Who said rosé is just a summer wine?
While I totally get it, and in fact even agreed with the summertime presence with this wine, after I tried it with a few of these recipe ideas? I actually prefer it this time of year! While I wouldn’t say this is the perfect wine for, say, November or maybe when there is snow on the ground, this transitional season between summer and fall is the perfect time to mix the two!
Favorite part of fall? The fresh apples!
The light airiness, hint of berries and florals pairs perfectly with sweet and tart apples! And until I tried them together? Oh my gosh! It’s kinda like champagne and strawberries, the beauty of one brings out the beauty of the other. So, I should pop open a bottle and eat some apple slices? Let’s get a little more creative.

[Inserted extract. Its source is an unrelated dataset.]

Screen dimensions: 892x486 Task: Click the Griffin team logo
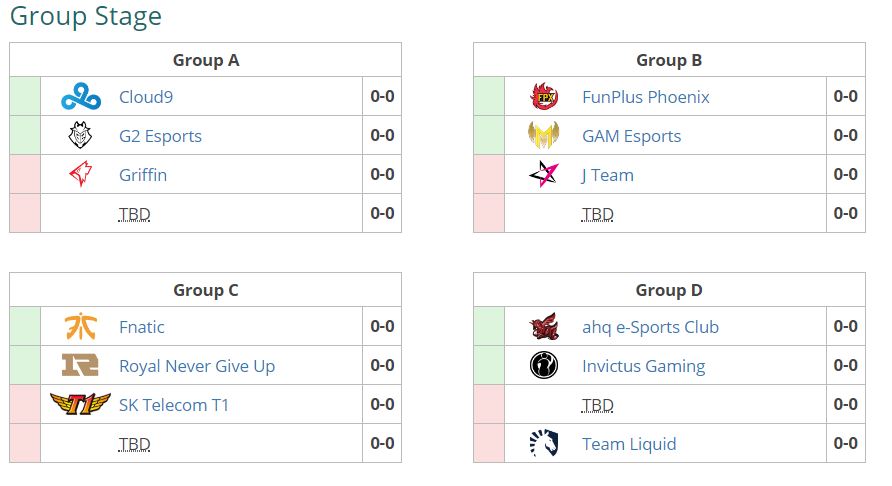[80, 175]
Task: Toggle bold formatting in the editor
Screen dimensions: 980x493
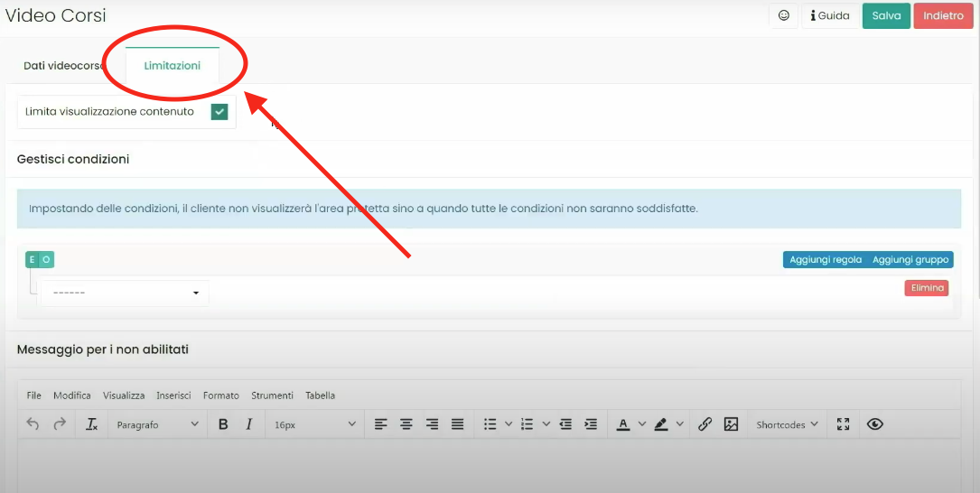Action: click(223, 424)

The picture above is my favorite: cheese and crackers. I’m a snacker, I love snacks! So cheese and crackers is a constant in my house. But want to fancy it up? Grab some Manchego, and a jar of apple jelly. Want to get REALLY fancy? What about some homemade apple jelly? If you have bags full of apples from your trip to the orchard this weekend? Then, I say go for it! But if you’re having some friends over or if you are entertaining soon, this is the perfect finger food to set out to up your hosting game.
Have a sweet tooth? Making your apples into a light palette cleanser or dessert is a great use of this sweet and tart fruit! Like a apple granita or a spiced apple cider sorbet are a great dessert pairing with your glass of rosé. The acidity of the lemon juice and apple cider in the sorbet are a great compliment to the acidity in the rosé.
Want to try a sparkling rosé? The bubbles and increased acidity in the sparkling rosé allows for a bit heavier of a pairing, if you prefer! Maybe an apple chutney, or… ready for it? Apple Baked Brie? Well, you had me at “rosé”, then “baked”, then “brie”. But if the heaviness of the bake brie is too much, maybe in a different form? I LOVE this recipe for a Brie, Apple and Honey Crostini . Again, a great way to up your hosting and finger-food game, while keeping the pairing complimentary to your sparkling rosé.
Again, those are heavier options, and while all delicious, if you really want to pair it well with a rosé, I would go for a lighter, sparkling one. Almost the fruitier the better. Especially with the baked brie, as the heaviness of the brie may take over the sweetness of the apples. So let your wine take over and help out!